U.S. Geological Survey

40 Name: Executive Office Building (Old State-War-Navy Building)
Location: 17th Street and Pennsylvania Avenue NW
Building Stones: Exterior, granite from Virginia, Maine, and Massachusetts; subbasement, Maryland sandstone
Remarks: When this building was completed in 1888, it was the largest office building in the world. Its mansard roof, its 900 Doric columns, and its exuberant decorations show the influence of the Beaux Arts style of architecture.
Executive Office Building

41 Name: White House
Location: 1600 Pennsylvania Avenue NW
Building Stones: Exterior, Virginia Aquia Creek sandstone refinished with Maryland marble and other marbles; fence base, north side, Montgomery County, Maryland crystalline rocks; fence capping, Aquia Creek sandstone
Remarks: Designed by James Hoban and begun in 1792, the White House was the first public building to be erected in Washington.

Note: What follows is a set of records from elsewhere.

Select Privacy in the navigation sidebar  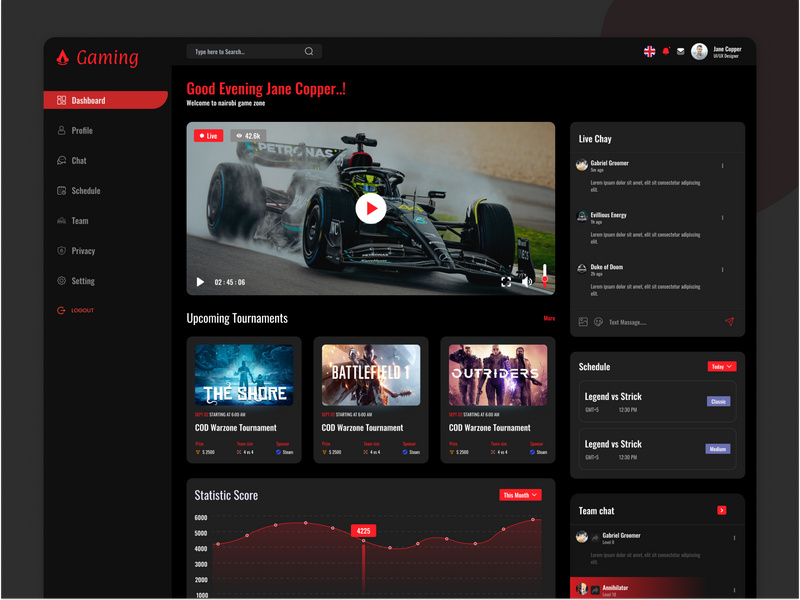click(x=84, y=250)
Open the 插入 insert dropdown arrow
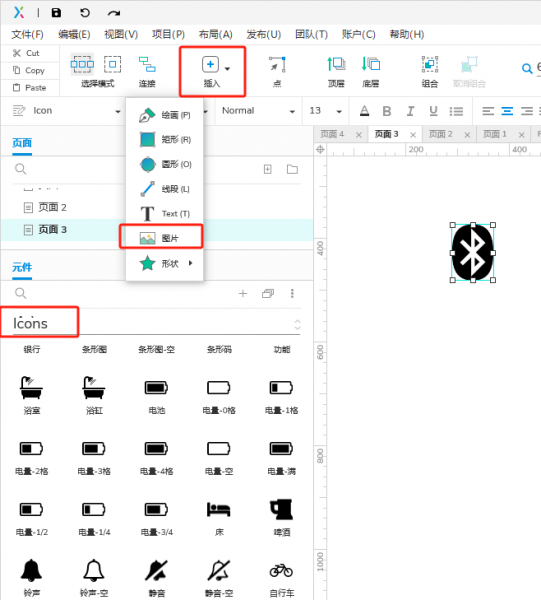This screenshot has width=541, height=600. tap(227, 69)
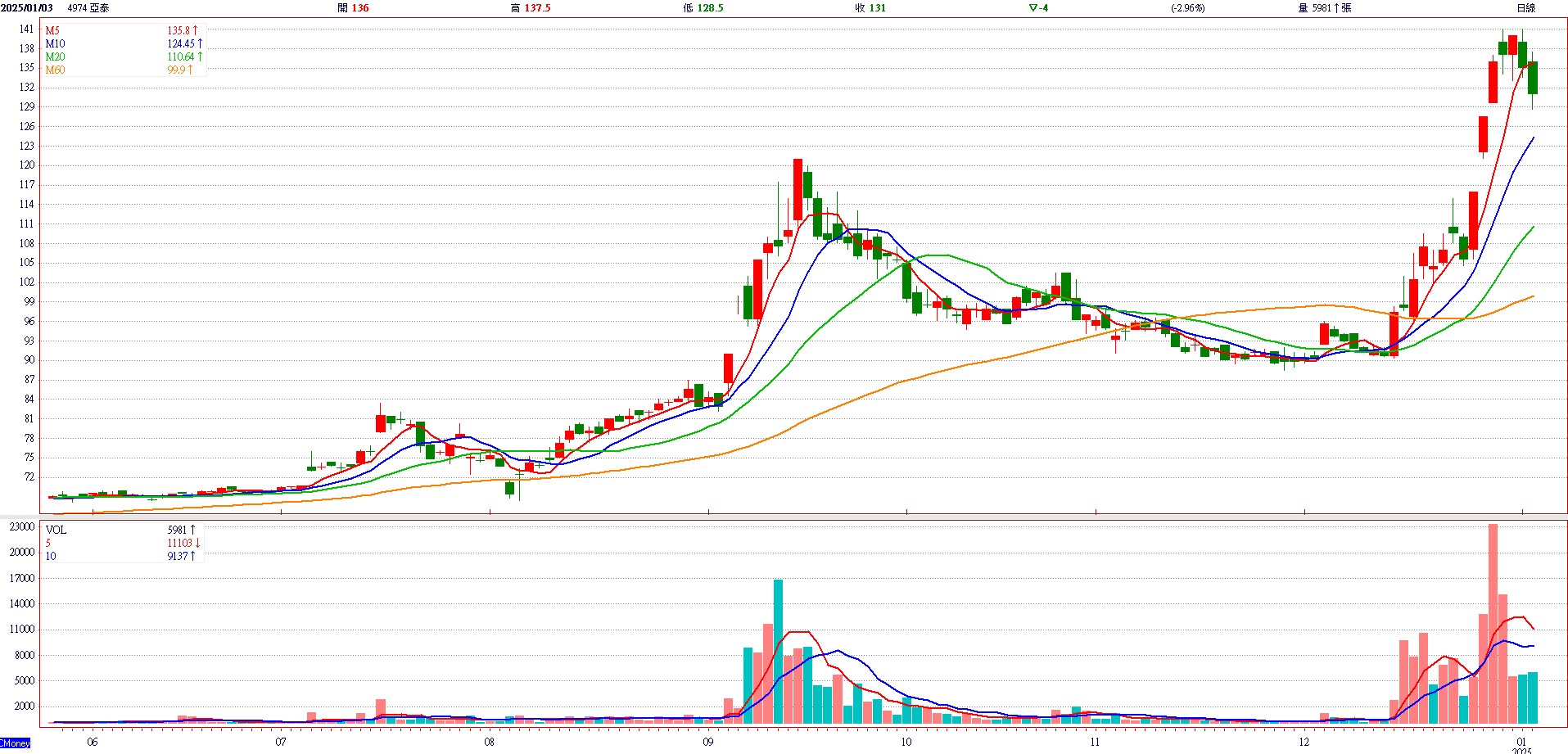
Task: Click the up arrow beside VOL value 5981
Action: pos(192,530)
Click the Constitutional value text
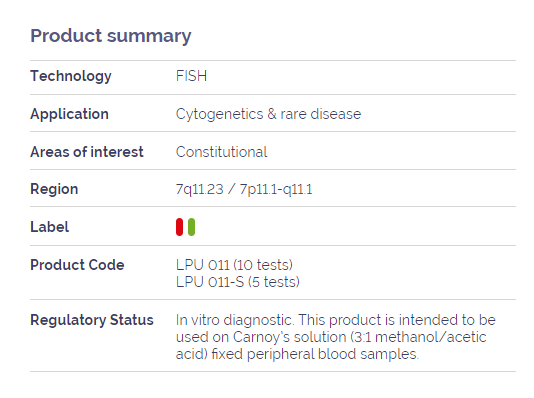This screenshot has height=398, width=534. tap(221, 152)
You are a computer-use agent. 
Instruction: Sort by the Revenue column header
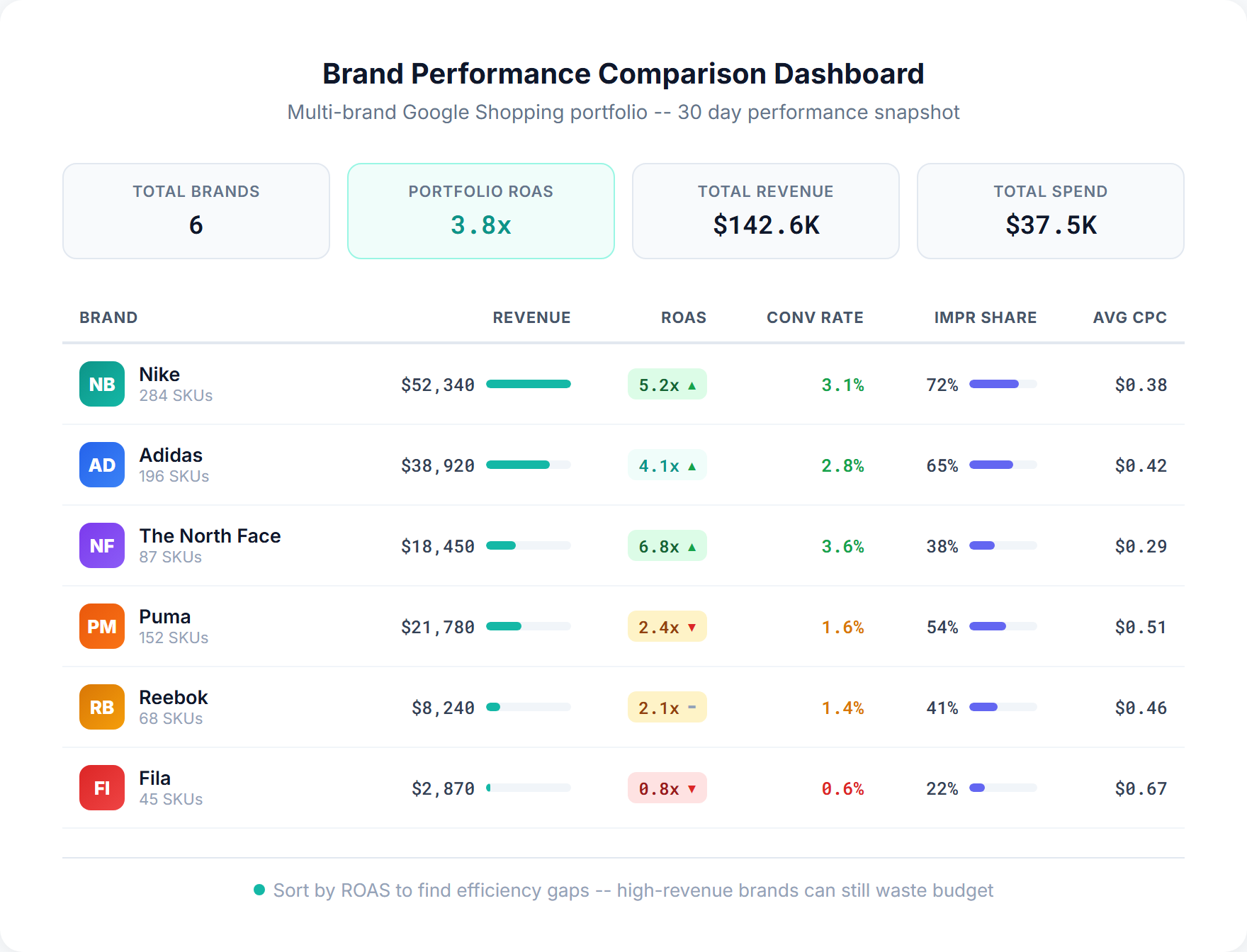tap(531, 317)
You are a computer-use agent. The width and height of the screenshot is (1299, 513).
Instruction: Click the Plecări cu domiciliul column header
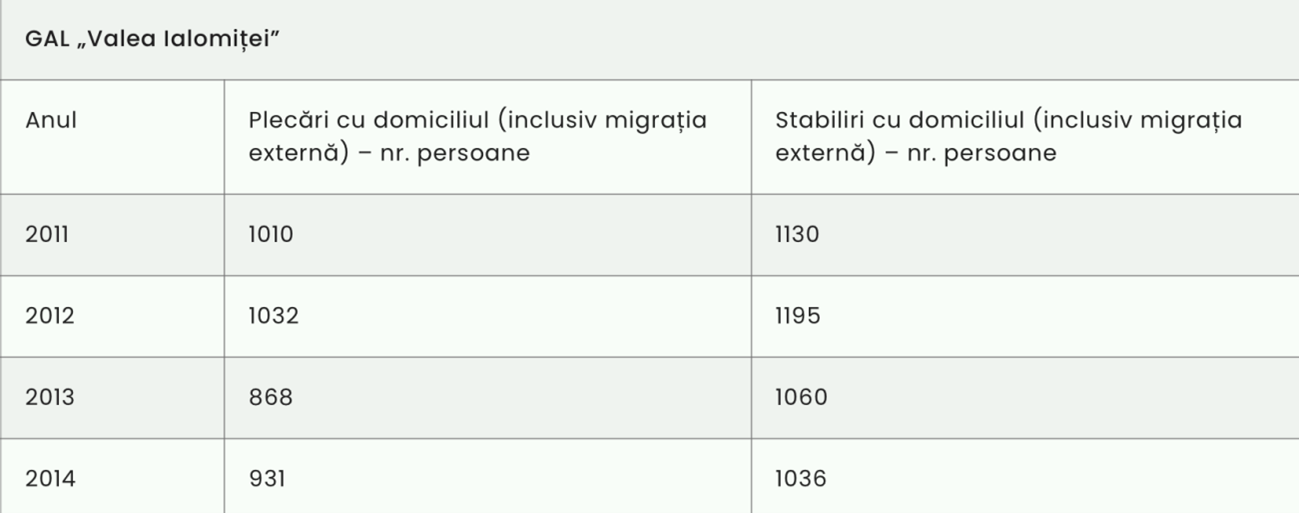pos(477,136)
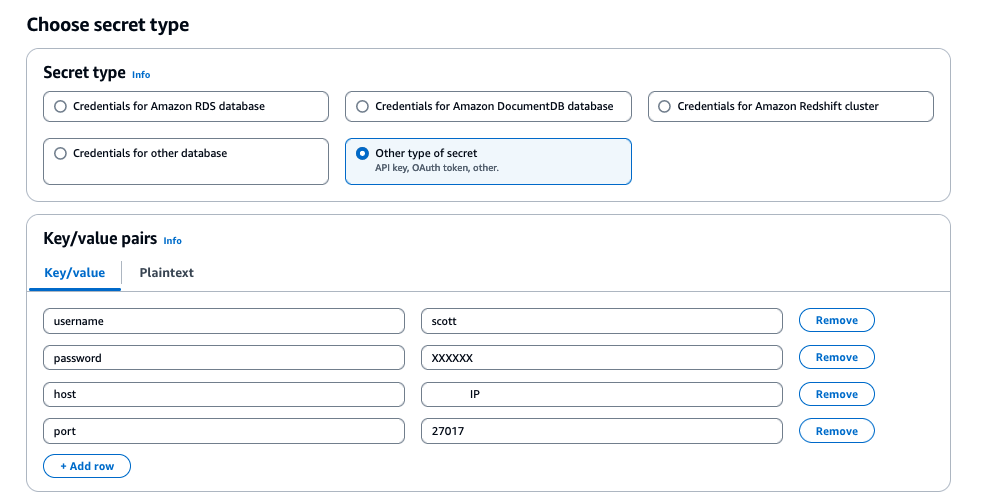
Task: Click the password key field
Action: (x=223, y=358)
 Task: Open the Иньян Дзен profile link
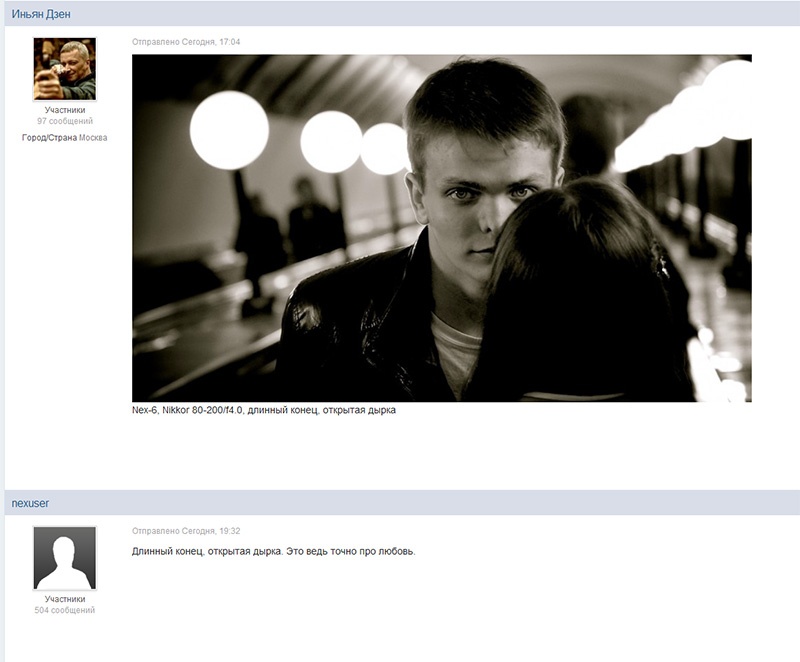[41, 14]
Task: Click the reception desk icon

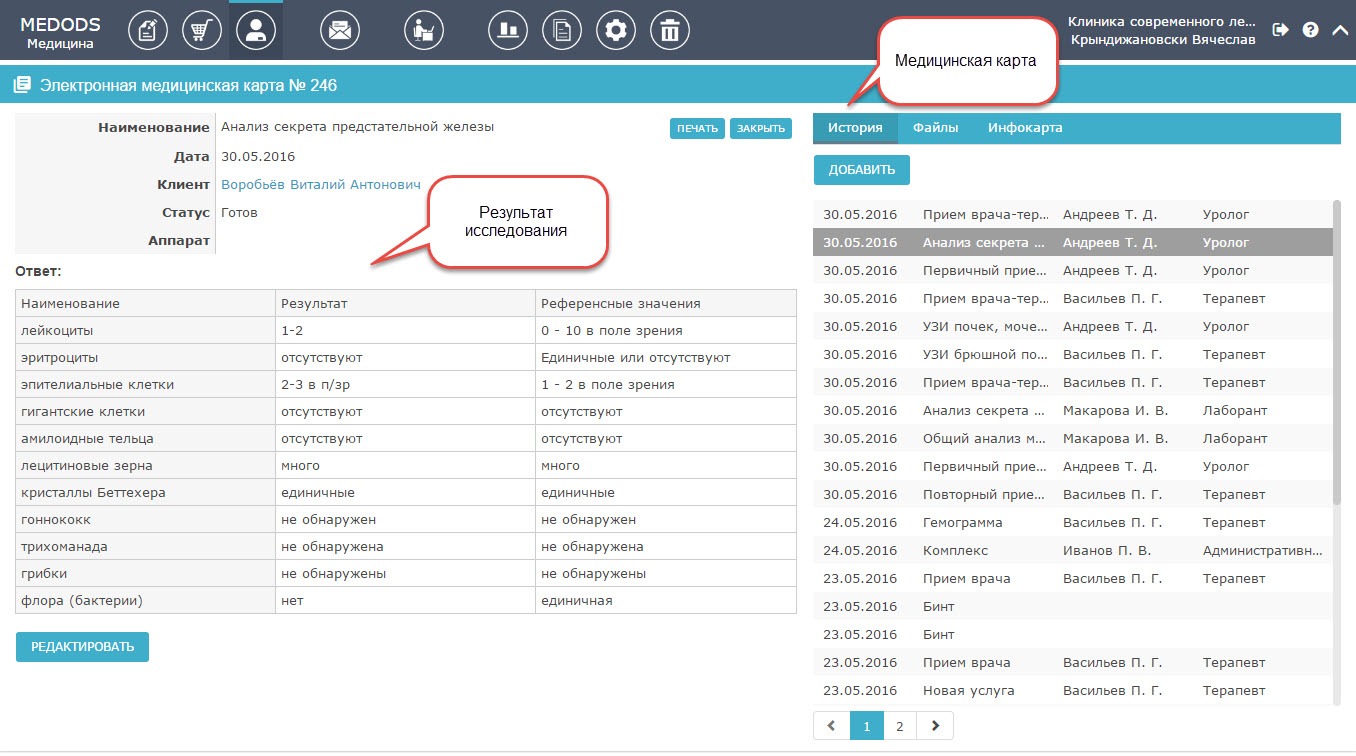Action: tap(424, 30)
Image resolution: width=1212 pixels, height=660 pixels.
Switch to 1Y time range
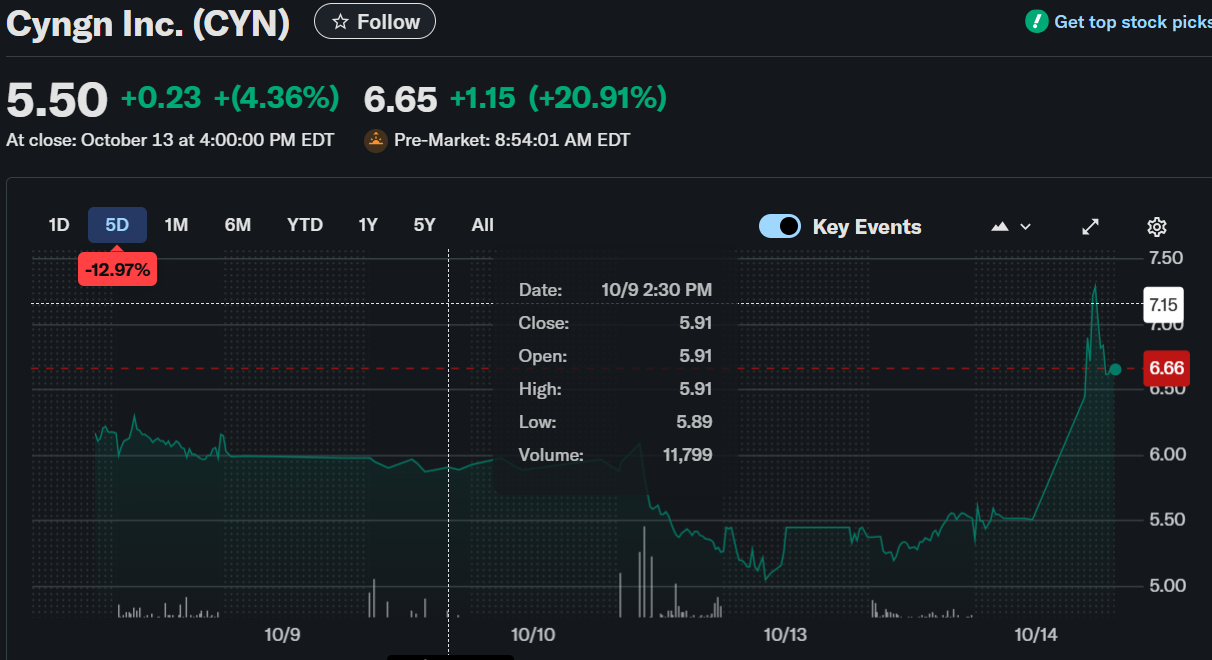[x=368, y=225]
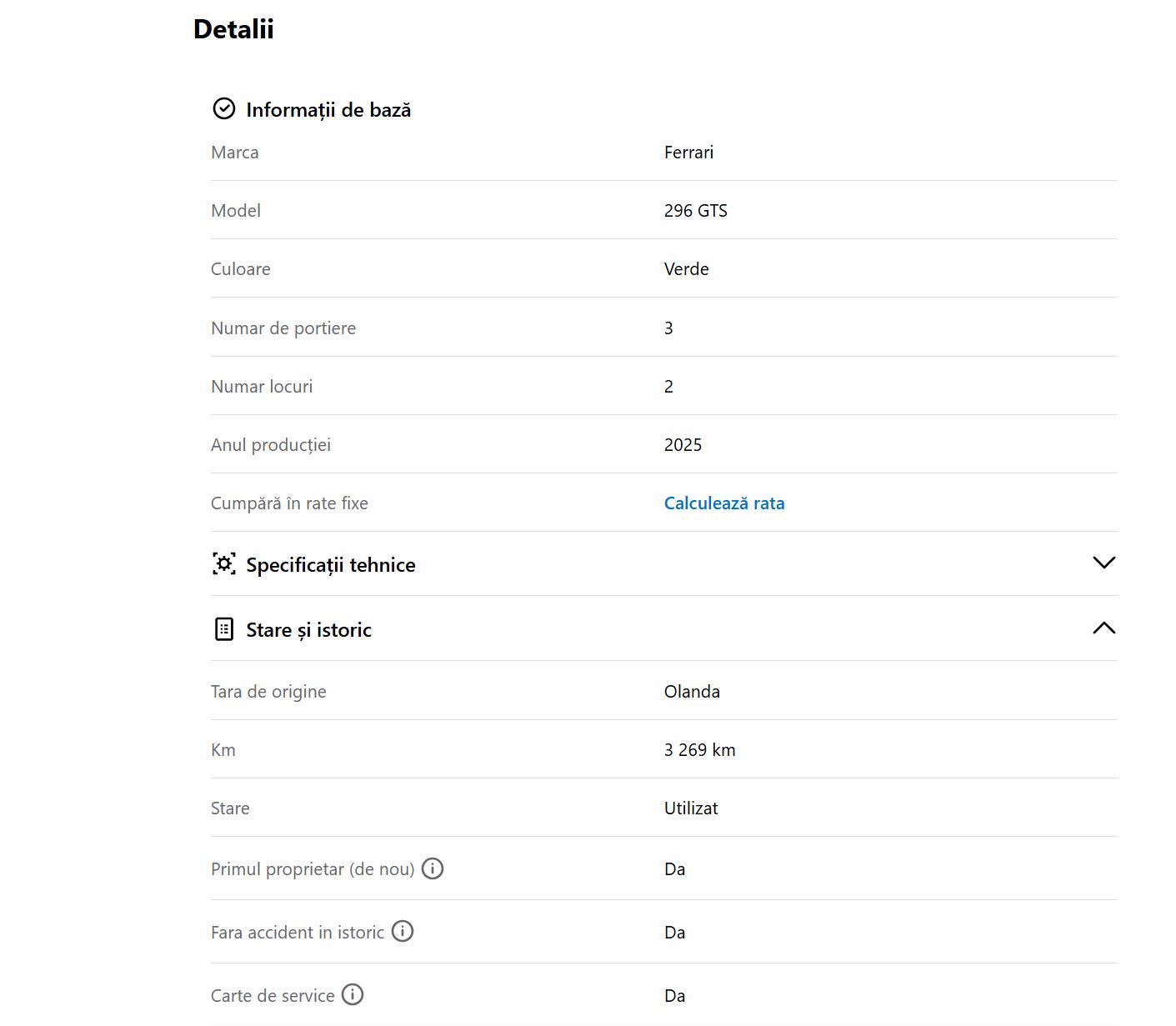
Task: Click the Verde color value
Action: click(686, 269)
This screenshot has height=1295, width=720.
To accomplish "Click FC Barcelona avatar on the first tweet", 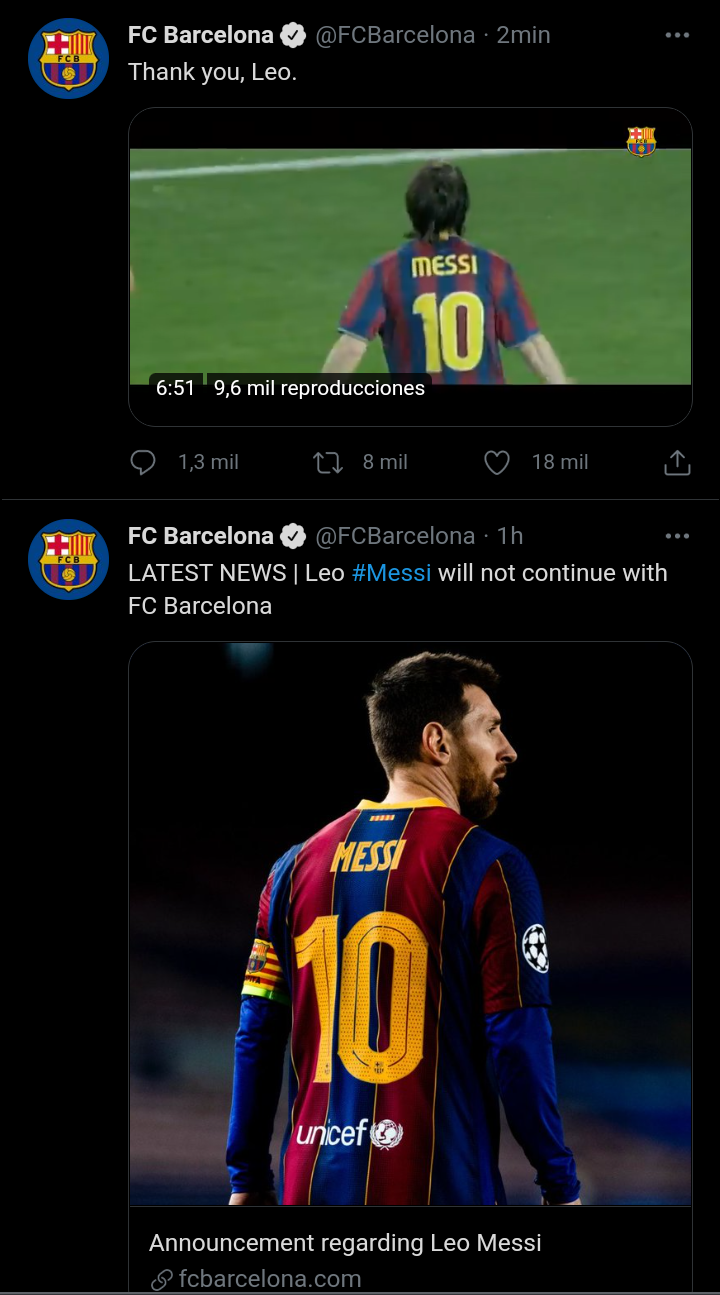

It was first occupied in 1800 by President and Mrs. John Adams; after being burned by the British in 1814, it was rebuilt and reoccupied by 1818. The interior was completely rebuilt in 1948-52 to repair structural weaknesses.
The White House

42 Name: Treasury Building
Location: 15th Street and Pennsylvania Avenue NW
Building Stones: Exterior, the original part along 15th Street was originally built of Virginia Aquia Creek sandstone, replaced in large part by Dix Island, Maine, granite; remainder, Dix Island and Milford, Mass., granite; foundation, Maryland crystalline rocks. Patio, Seneca, Md., red sandstone; Catskill, N.Y., green sandstone; and concrete
Remarks: The present building is the third one on this site to house the Treasury Department; two earlier buildings were destroyed by fires. An example of Greek Revival style, it was begun in 1836 and completed 30 years later.